Bo po pierwsze – opowieść jest o nastolatce – a to już nie
mój przedział wiekowy. Wolę sięgać po książki o nieco starszych ode mnie z tego
prostego powodu, że lubię przejmować pewne zachowania ludzi i ich wartości dla
siebie – do swojego życia.
I właściwie… koniec minusów. A to z kolei plus. :)
Penny jest młodą dziewczyną – nastolatką – która ma typowe
dla swojego wieku problemy. Zauroczenie chłopakiem, który jest powszechnie
znany i lubiany w szkolnym środowisku, niezdarność, gapostwo, przejmowanie się
błahostkami, które w danej chwili wydają się gigantycznymi problemami,
nieśmiałość, przyjaźń z popularną dziewczyną, w której cieniu pozostaje… Dla
każdej z nas, większość tych cech nie jest obca.
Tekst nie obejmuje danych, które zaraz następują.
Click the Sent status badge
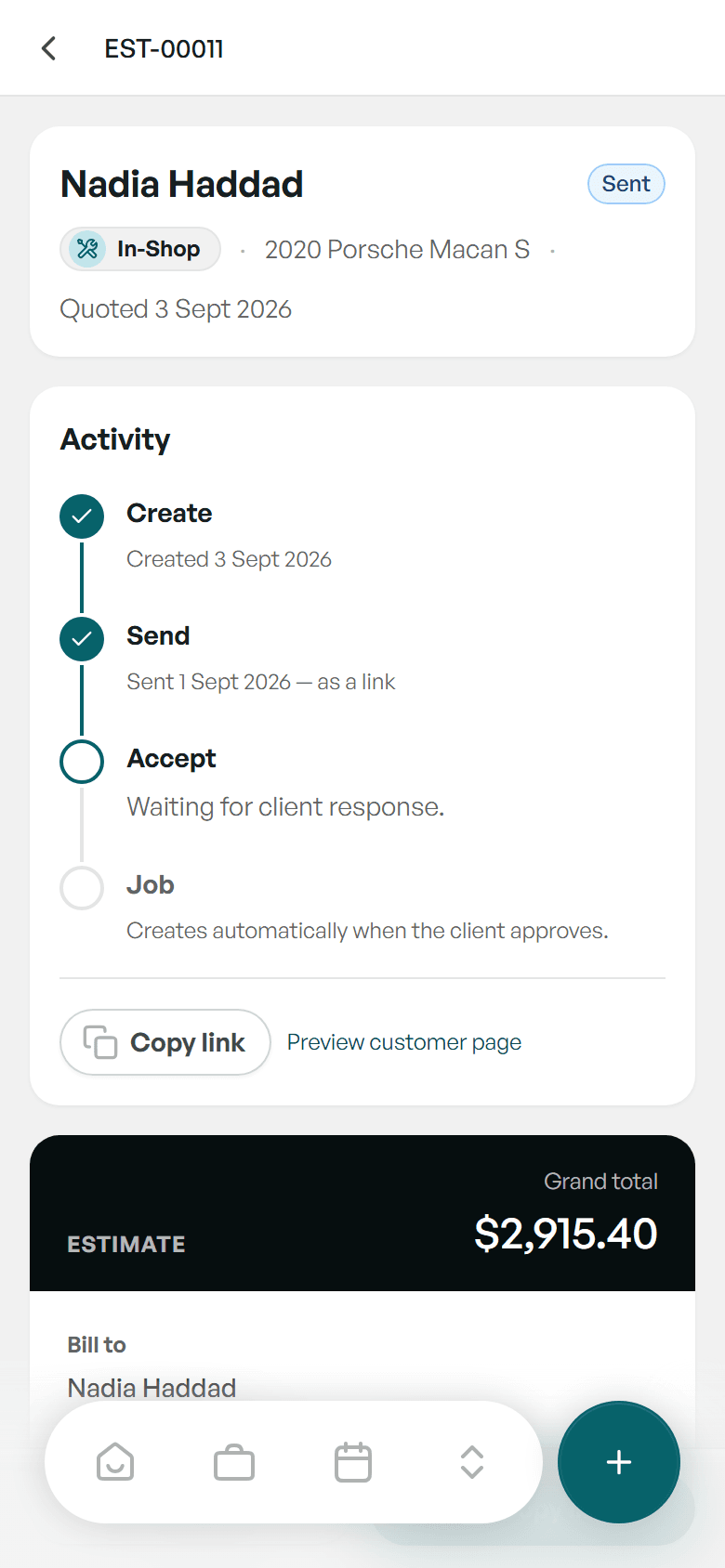This screenshot has width=725, height=1568. [x=626, y=184]
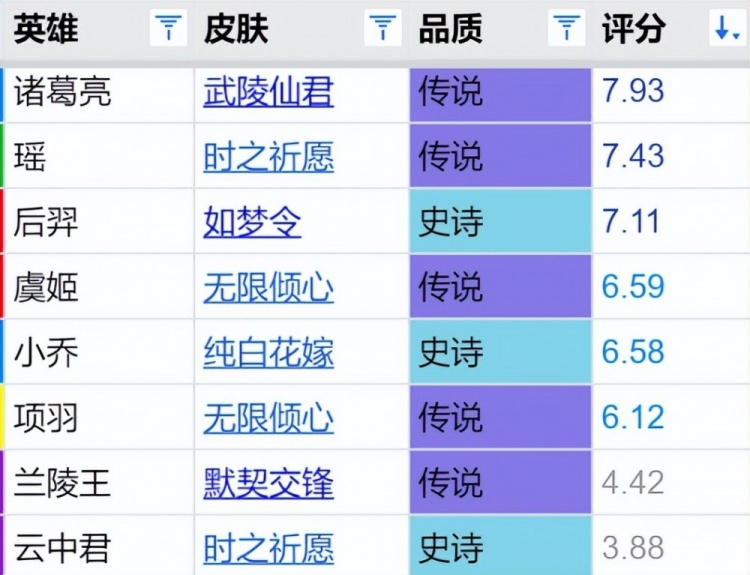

A w końcu – w życiu Penny – następuje przełom. Wyjazd do
Nowego Jorku. A tam miłość. Ta pierwsza. Ważna. Odwzajemniona. Potem pojawiają
się pewne problemy, ale ostatecznie… Wiadomo – tu miłość zawsze wygrywa.
Wszystkim Młodym Czytelniczkom polecam. Jestem pewna, że
książka Was nie zawiedzie. Można z niej wyciągnąć sporo wartości przystępnych z
punktu widzenia nastolatki. Rodzina. Przyjaźń. Miłość. Spokój. Szczęście.
I jeszcze pytanie, na koniec, żeby przywołać uśmiech: „Jaki
był najfajniejszy dzień w Twoim życiu?”